Auch der Audi-Unternehmensstratege Josef Schön machte deutlich, dass aufgrund der zunehmenden Mobilität in Ländern wie China, Indien oder Brasilien die derzeitigen Automobilstandards nicht aufrechterhalten werden können. Die extreme Rohstoffnachfrage und der zu befürchtende Schadstoffausstoß seien für die Welt nicht mehr tragbar. „Wir müssen das Ressourcenproblem in den Griff bekommen. Da muss etwas anderes her.“ Wie die Lösung aussehen könne, ließ er allerdings offen.

 

Als Systemkrise mit der Chance für einen anderen Lebensstil sieht Dr. Martin Runge, wirtschaftspolitischer Sprecher der Grünen im bayerischen Landtag, die Krise. Wirtschaften bedeute, haushälterisch mit knappen Gütern umzugehen. „Das Gegenteil ist der Fall.
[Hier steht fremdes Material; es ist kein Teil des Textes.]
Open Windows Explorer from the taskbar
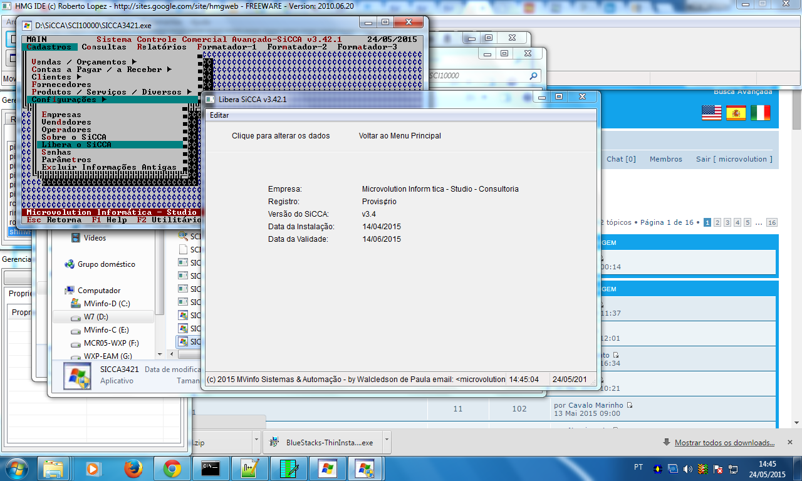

Wir leben über die Verhältnisse, auf Pump und auf Kosten der Menschen im Süden der Welt.“ Runge forderte eine radikal andere Wirtschaftsweise mit mehr Umwelt- und Klimaschutz, globaler Verteilungsgerechtigkeit und Einhaltung der Menschenrechte.

 

Gleichzeitig sprach er sich für eine stärkere Regulierung des Finanz- und Kreditsektors durch den Staat aus. Dabei verwies er auch auf die Mitschuld der Politik, die „windige Finanzprodukte“ befördert habe. So seien in Deutschland Genehmigungsverfahren ausgedünnt worden, um angeblich moderne und liberale Rahmenbedingungen einzuführen.

 

Ein völlig neues Prinzip der Marktwirtschaft stellte Christian Felber vor, österreichischer Attac-Sprecher und Publizist. Statt Vorteilsstreben und Konkurrenz solle Kooperation gefördert werden. Felber plädierte für eine humane und ökologische Marktwirtschaft, in der Unternehmen statt Gewinn zu machen, einen Beitrag zum Allgemeinwohl leisteten. Firmen, die ökologisch produzieren oder etwa den Beschäftigten mehr Mitbestimmung garantierten, müssten dafür vom Staat belohnt werden.

 

Jugendliche indes zeigen sich beim Thema Zukunft weniger interessiert. Die Mehrheit sei unpolitisch und schwelge in sozialromantischen Fantasien, bestätigten Gymnasiasten aus Tutzing und Mainz am Rande der Tagung. Ein kleiner Rest hänge entweder extremen marxistischen oder neoliberalen Positionen an. Allerdings: Leben wollen die Jugendlichen in dieser Weltordnung nicht und hegen von daher großes Misstrauen gegenüber den heutigen gesellschaftlichen Regularien. „Wir fühlen uns von keiner der parlamentarischen Parteien wirklich vertreten“, sagte Fabian Bennewitz aus Tutzing.